I also don't buy that vertical progression is a problem in PVE. In PVP yes, but PVP is already a different gme entirely fudged with battle spirit, impen armour and the like so just cap stuff in PVP. In fact given PvP is meant to be player versus player not player versus CP grind time just make all of PVP noCP and be done with it. Saves all the mess in the CP trees for PvP weirdness, saves the fudges, saves messing up PvE - and improves PvP in the process. Just have noCP and noCPnoProc.
Who cares if someone in PvE could achieve 3000 CP and solo sunspire ? Whoopeee, give them a medal for their extraordinary skill instead of trying to keep trying to flatten the end game or add anti-solo and ait-small-group mechanics.
At the end of the day in a flat game a top end player does all the trials 100 times gets apex predator and bored of it, or with uncapped progression they get better and better, pull off some insane solo or small group achievement and go look for something harder or take up fishing.
BejaProphet wrote: »BejaProphet wrote: »Everyone likes growing more powerful. Nobody sees vertical progression ending as a virtue in and of itself.
The problem is that ongoing vertical progression destroys games at worst, or ruins content at best. The struggle with games trying to survive long term, is that you have this massive world with only a tiny slice of it mattering.
ESO is trying to overcome that struggle by making sure a dungeon made today still matters five years from now. To do that it has to not be trivialized by five years of power creep.
That means at some point stopping vertical progression, and sadly at some points in time it could require nerfs. Nobody wants these things. But we do want what they produce: a massive game world where we can go anywhere and find meaningful content.
Therefore, though I wish I could keep vertically progressing, my desire for game health means I applaud the shift to horizontal progression.

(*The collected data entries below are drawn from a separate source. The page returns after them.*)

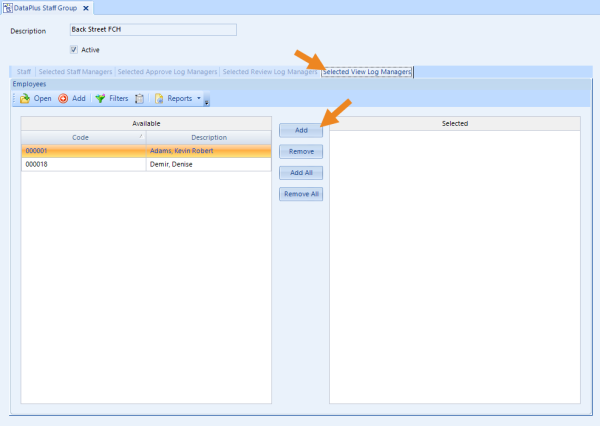The width and height of the screenshot is (600, 426).
Task: Uncheck the Active checkbox
Action: click(x=74, y=49)
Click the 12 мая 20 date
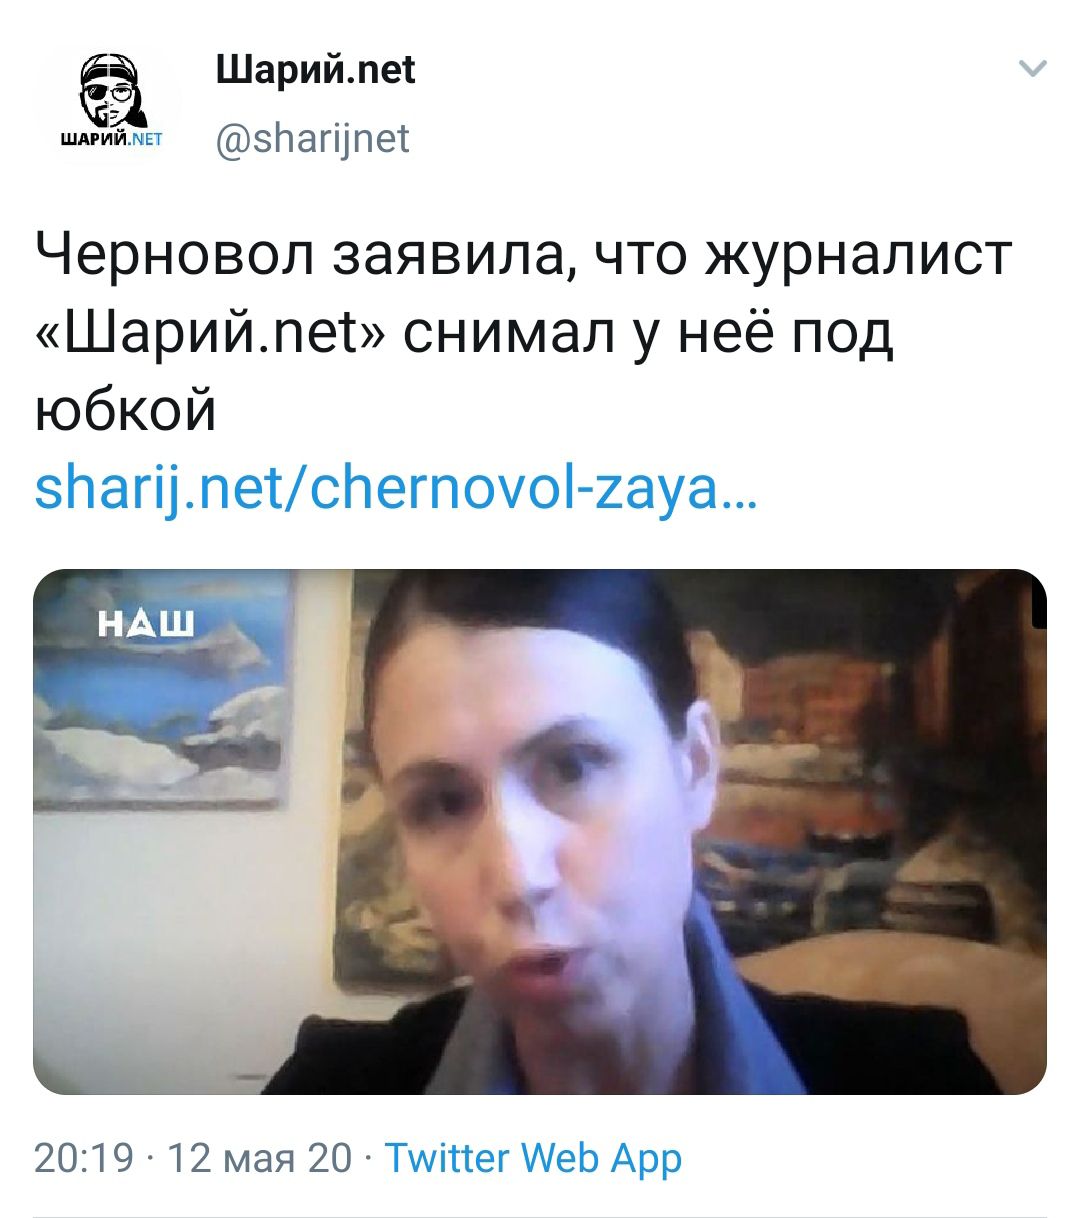The image size is (1080, 1218). [260, 1158]
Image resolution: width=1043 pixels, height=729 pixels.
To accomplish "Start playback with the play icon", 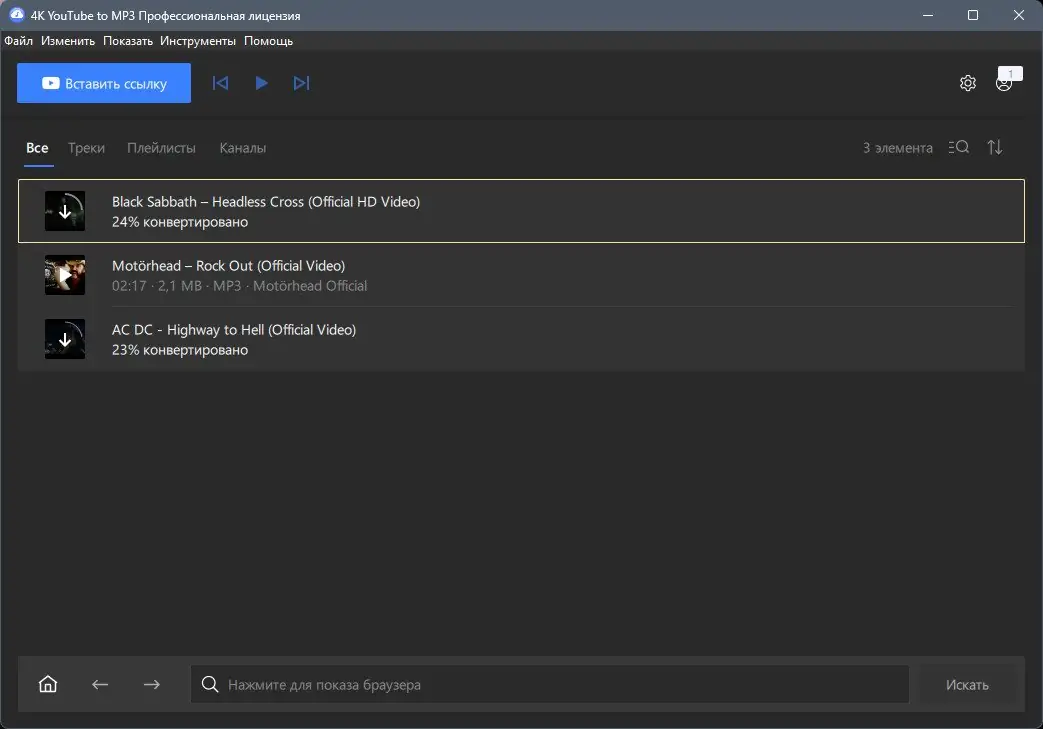I will click(x=261, y=83).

If they are concerned about power creep in dungeons then all they would have to do is "vertically progress" their content to align with the players. So it can be done, it just requires them to scale existing Veteran Content higher as the game vertically progresses. That's all a Veteran Dungeon essentially is anyway, a normal dungeon that's been scaled upward to accommodate players who have higher CP. So it's not a process unknown to them. So the problem you present here is easily solvable.
I imagine this change has more to do with PvP, in that they don't want the experience gap between players to become so great that it discourages people from participating because they don't want to "grind". But this would be less of a problem if their No CP option in PvP wasn't such a miserable experience. Because if players could be content while doing that until they were able to reach higher levels Champion Points they wouldn't feel like they had to grind none stop. But many, probably most, players (and rightly so in my opinion) detest the current balance in No CP, so they absolutely won't do it.
Either way: ZoS either needs to embrace the CP system or remove it entirely. They have to decide if they want a game that is static at the end or one that "vertically progresses". Because I can tell you right now that people's patience for all these endless cycles of buffs and nerfs to create the illusion of progress only to have it stripped away and put right back where you started are wearing thin. That gimmick is not going to last.
The dungeon was an illustration. I was not meaning to suggest that dungeons are specifically the driving force behind their changes. Sorry, I thought that was clear.